ENFP and ESTP-type people are Perceivers because Extraverted Intuition is their dominant function.

INFP and INTP-type people are Perceivers because Extraverted Intuition is their auxiliary (second) function but is still their top extraverted function.

Characteristics:
  • Are more Process-oriented.
  • Like to be spontaneous.
  • Remain flexible.

Decoding the Four Letters

​The four-letter Myers-Briggs Type indicators are mnemonic codes or dichotomies for the 16 Personality Types. Each of the four letters has a specific meaning, as shown below:


You can imagine Perceiving and Judging like points on a compass.

Where the Judging values of Thinking and Feeling are the North and South poles (the Judging axis), and the Perceiving values of intuition and Sensing (Sensation) are the East and West poles (the Perceiving axis).

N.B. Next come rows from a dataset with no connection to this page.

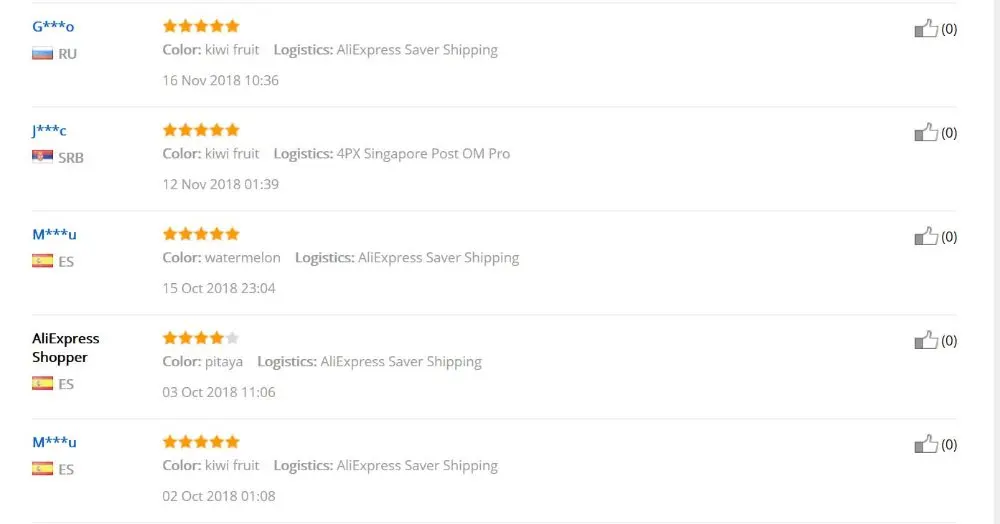This screenshot has width=1000, height=524.
Task: Like G***o's review with thumbs-up icon
Action: click(x=926, y=29)
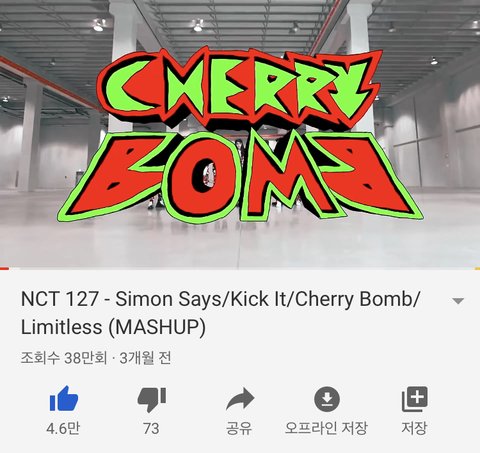Click the yellow marker on progress bar end
Image resolution: width=480 pixels, height=453 pixels.
[x=477, y=268]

Each axis works as opposite pairs, so when one value is Introverted, the other must be Extraverted.

For example, if iNtuition on the Perceiving axis is Introverted, then Sensing must be Extraverted and vice-versa. Similarly, for the Judging pair (the Judging axis), if Thinking is Introverted, then Feeling must be Extraverted and vice-versa. Also, if the Perceiving value is Introverted, Judging must be Extraverted and vice-versa.

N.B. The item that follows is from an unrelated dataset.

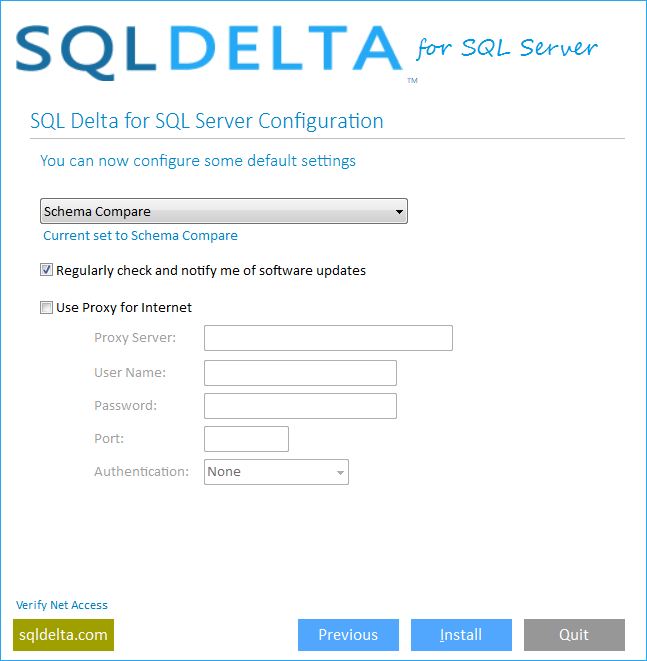Click the Configuration heading text
This screenshot has height=661, width=647.
(207, 122)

The following will show you how to decode the four-letter code.

1. First, let's review the second and third letters:
  • The second letter is the Perceiving value, which is either S (Sensing) or N (iNtuition).
  • The third letter is the Judging value, which is either T (Thinking) or F (Feeling).

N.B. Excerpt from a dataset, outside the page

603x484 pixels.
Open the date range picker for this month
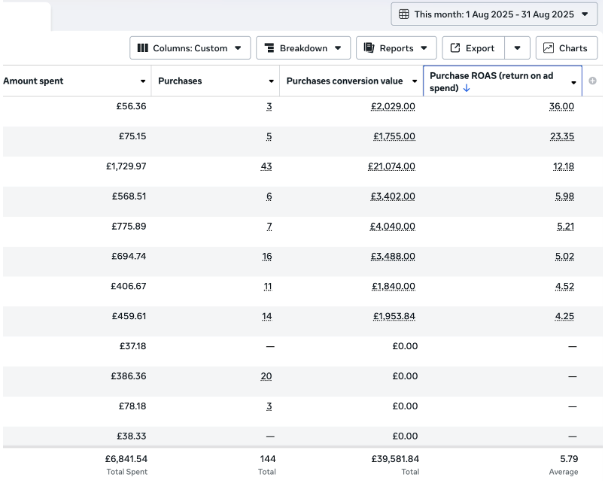[x=492, y=14]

2. The fourth letter is either P if the Perceiving value is Extraverted, otherwise is a J if the Judging value is Extraverted:
  • So, in other words, if the second letter is either Ne (Extraverted iNtuition) or Se (Extraverted Sensing), then the fourth letter will be P because the Perceiving axis is Extraverted.
  • Otherwise, if the third letter is either Te (Extraverted Thinking) or Fe (Extraverted Feeling), then the fourth letter will be J because the Judging axis is Extraverted.
3. The first letter is either E (Extraversion) or I (Introversion) and indicates which of either the Perceiving of Judging values is the Dominate (top) function:
  • This is independent of the last letter that indicates which Perceiving or Judging value is Extravterd. Thus the other will be Introverted (the polar opposite).
  • The first letter will indicate which of the Perceinig of Judging values is the top Dominate function.
For example, here are the steps for decoding the INFJ Type:
  • Step 1 - The fourth letter J means that the Judging value (the third letter) is Extraverted, meaning the F (Feeling) is Extraverted, thus Fe.
  • Step 2 - If the third letter is Extraverted, the second letter must be Introverted (and vice-versa). The second letter (the Perceiving letter) is N (intuition) i, thus Ni.
  • Step 3 - The first letter is an I (Introverted), so the Ni must be the Dominate (top) function.
So the INFJ decoded means:
  • The Dominate (first/top) function is Introverted intuition (Ni)
  • The Auxiliary (second) function is Extraverted Feeling (Fe)
  • The Tertiary (third) function is Introverted Thinking  (Ti), the opposite pole to Feeling
  • And the Inferior (fourth/bottom) function is Extraverted Sensing  (Se), the opposite pole to iNutition
Once you know the Perceiving and Judging values by way of the second and third letters
... and which is the Extaverted one by way of the four letters
... and thus, which is the Introverted one by the opposite pole
... plus the first letter that tells you the top function
... you now know the Dominate (top) and Auxiliary (second) functions
The rest of the function stack falls into place via the opposite poles.